# Extended Maceration Petite Sirah



## BlackDragon (Sep 29, 2014)

Has anyone ever done and extended maceration before? Are there any risks or downsides to doing one. I have some very ripe Petite Sirah 15.5+% Alcohol and was thinking of doing a chilled 30 day extended maceration to soften the tannins so it will be drinkable sooner. I have 2 6.5 gal bucket fermenters can I just cover the top with plastic wrap or a lid with an airlock and then chill or what would be the best way to go about doing this?


----------



## ibglowin (Sep 29, 2014)

Your just asking for trouble. There is no reason to do an extended maceration for any wine especially Petit Syrah. It will NOT soften the tannins by any means. You want softer tannins, don't press hard.


----------



## WineQuest (Sep 30, 2014)

ibglowin said:


> Your just asking for trouble. There is no reason to do an extended maceration for any wine especially Petit Syrah. It will NOT soften the tannins by any means. You want softer tannins, don't press hard.
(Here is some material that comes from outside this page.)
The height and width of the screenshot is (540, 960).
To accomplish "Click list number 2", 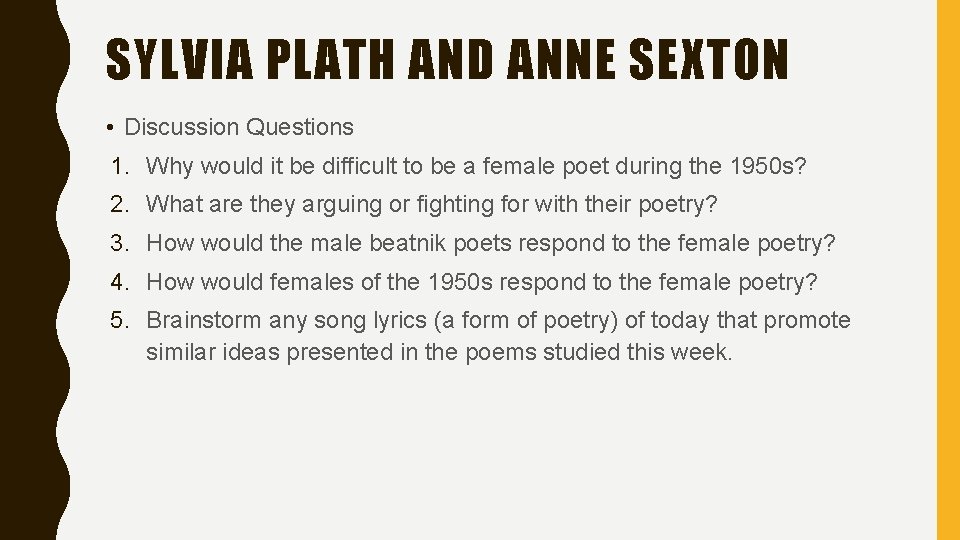I will [119, 205].
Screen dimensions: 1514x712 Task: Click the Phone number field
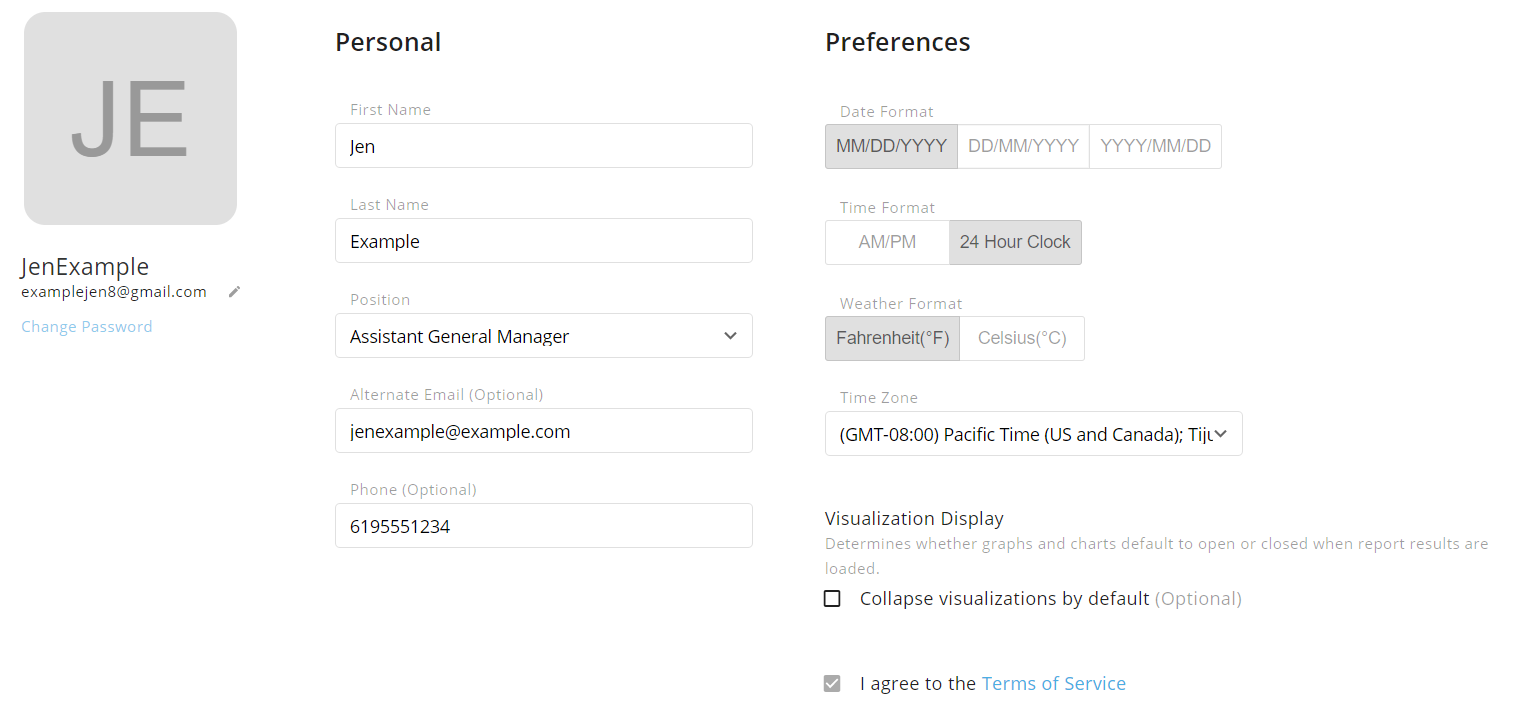[543, 526]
And press early. Most harsh tannins are in the seeds and are etoh soluble so the sooner you get the wine off the seeds the better.

You did touch on a valid reason for extended maceration. There is some evidence that keeping the wine in contact with the skins for an extended time allows short chain tannins to bind together and become long chain tannins which are less harsh. This has to be done with the seeds removed. However, cooling the wine will negate this effect. You have to keep the wine at 65-70 F which presents all sorts of issues. The potential problems of extended maceration are great and the rewards are minimal. My vote is to pass on the procedure.


----------



## JohnT (Oct 2, 2014)

I make petit sirah every couple of years. In fact, I am making it this year. 

Every batch I have made has medaled in competition. I simply crush and ferment for 6 - 7 days. I do MLF and add large oak staves. 

I agree with above, extending the maceration is just asking for trouble and will most likely add the kind of tannins that you are NOT looking for. 

Forget about trying to finish the wine sooner! A good Petit Sirah is more than worth the wait!


----------